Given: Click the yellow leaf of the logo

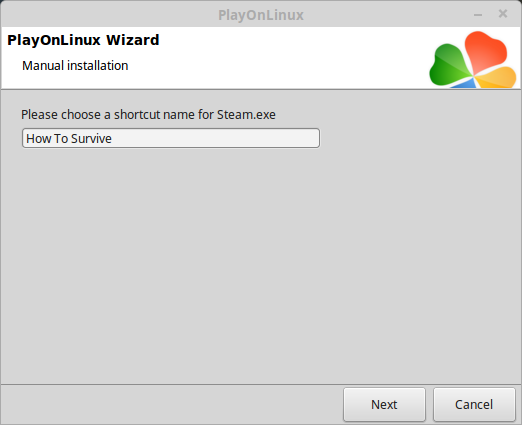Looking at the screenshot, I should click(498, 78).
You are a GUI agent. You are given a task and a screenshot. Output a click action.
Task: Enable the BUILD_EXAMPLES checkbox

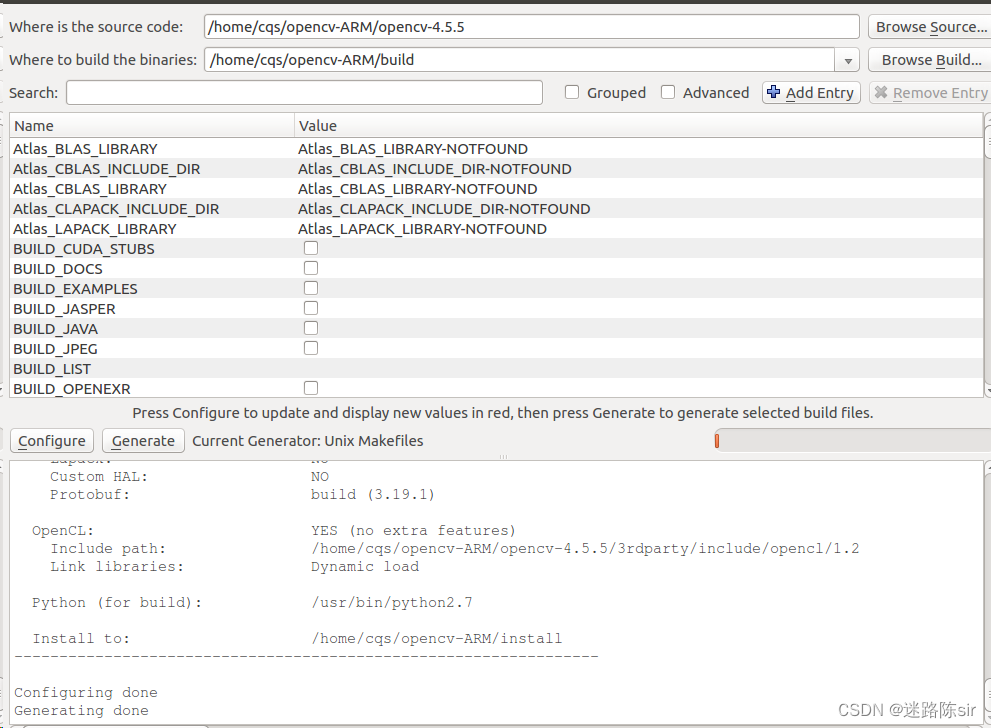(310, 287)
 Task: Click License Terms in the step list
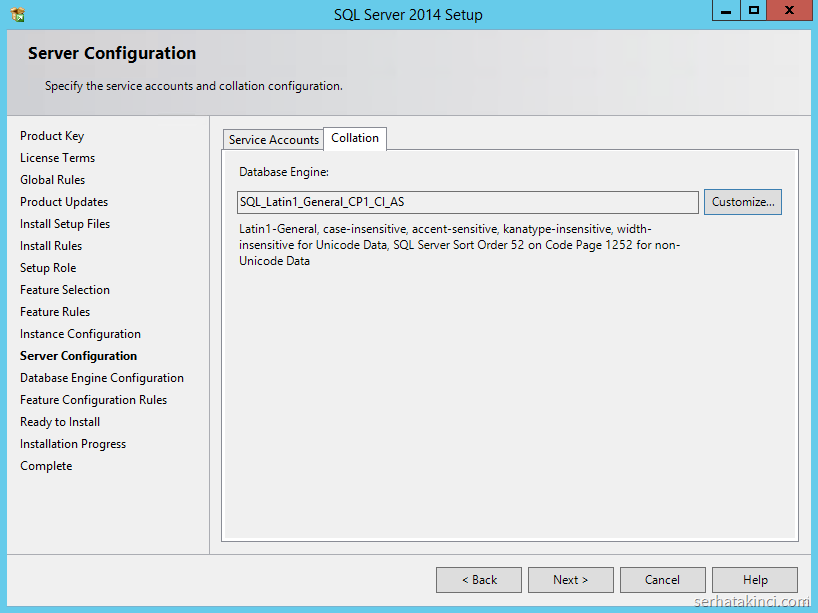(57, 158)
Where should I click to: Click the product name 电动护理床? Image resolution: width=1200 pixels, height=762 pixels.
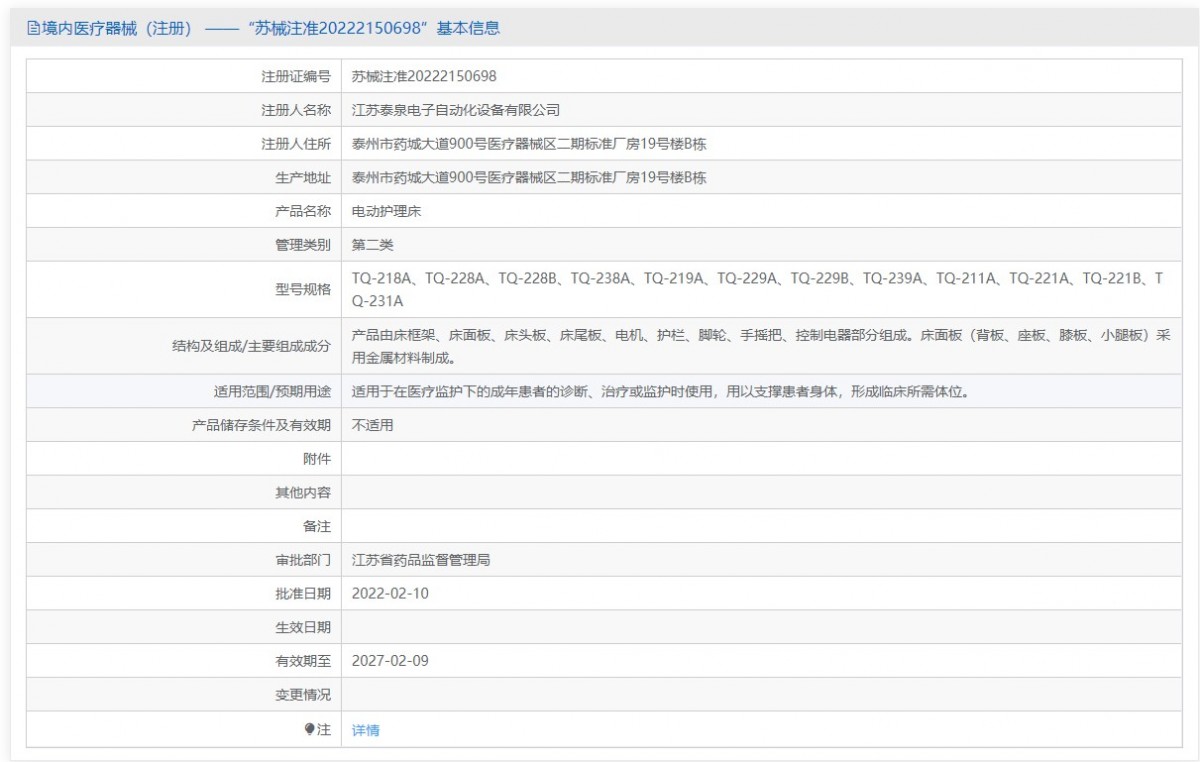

BRIEF: Copy out all the data exactly, skipping the pictures.

RESULT:
Given: Click the yellow leaf of the logo

Looking at the screenshot, I should click(498, 78).
You are a GUI agent. You are given a task and a screenshot. Output a click action.
Task: Enable the BUILD_EXAMPLES checkbox

(310, 287)
 Task: Click License Terms in the step list
(57, 158)
Where should I click to: Click the product name 电动护理床? Image resolution: width=1200 pixels, height=762 pixels.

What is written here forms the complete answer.